:: TASK INPUT ::

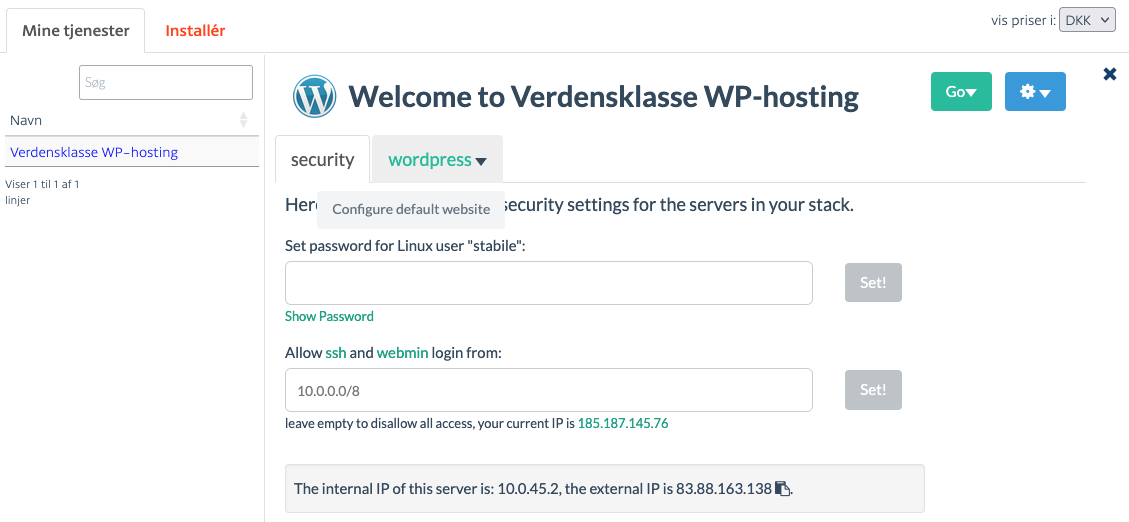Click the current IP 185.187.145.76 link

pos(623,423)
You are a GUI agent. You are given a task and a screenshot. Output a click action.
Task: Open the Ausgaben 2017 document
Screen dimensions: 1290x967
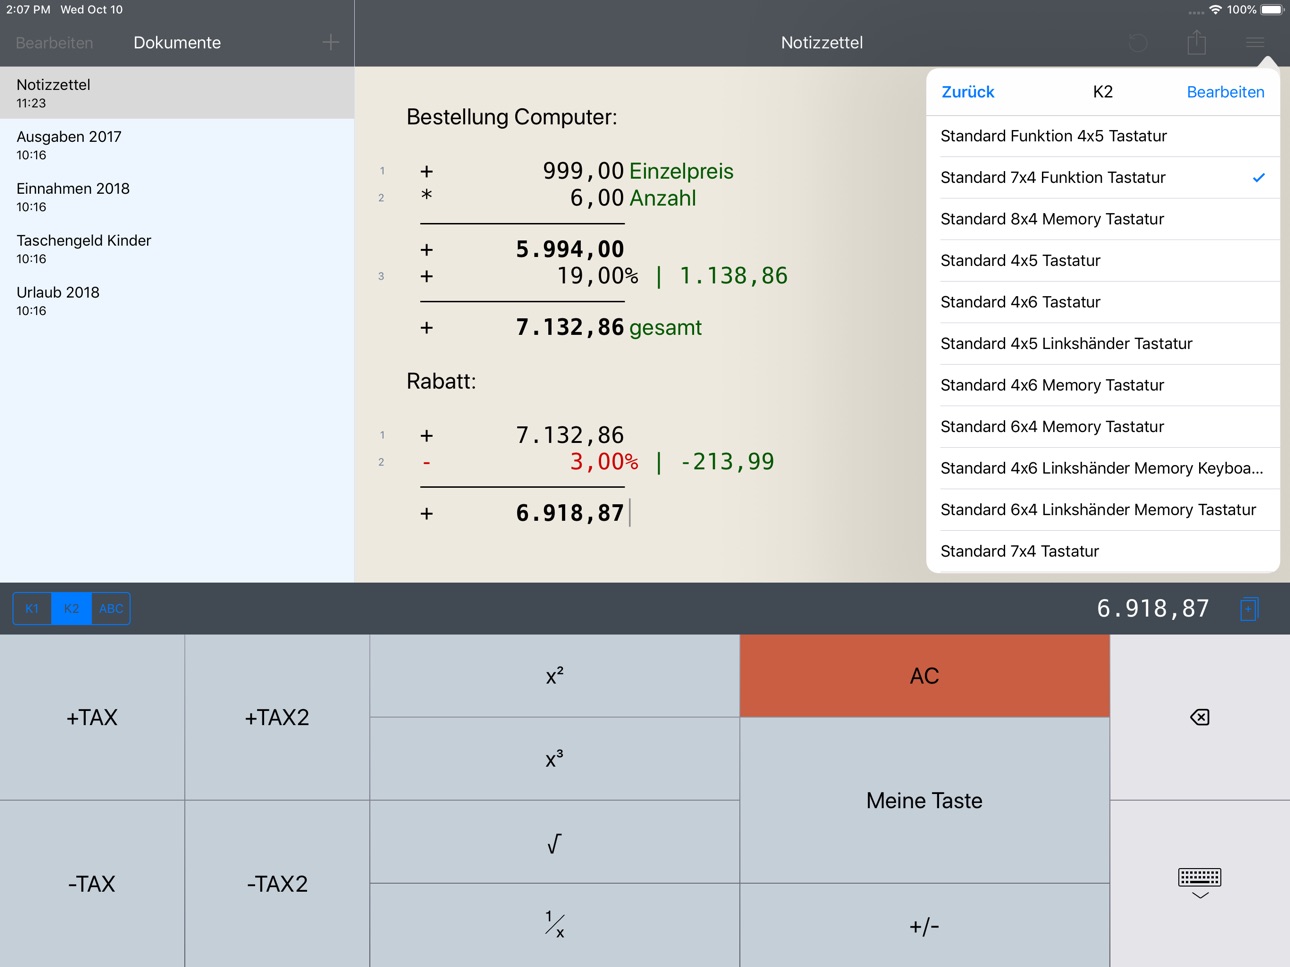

:: THE TASK ::
Can you arrange the listing above as a numbered list with one entry per line, skipping blank lines and leaving out the pictures?

:: SOLUTION FOR THIS PROBLEM ::
1. Click the current IP 185.187.145.76 link
2. pos(623,423)
3. You are a GUI agent. You are given a task and a screenshot. Output a click action.
4. Task: Open the Ausgaben 2017 document
5. Screen dimensions: 1290x967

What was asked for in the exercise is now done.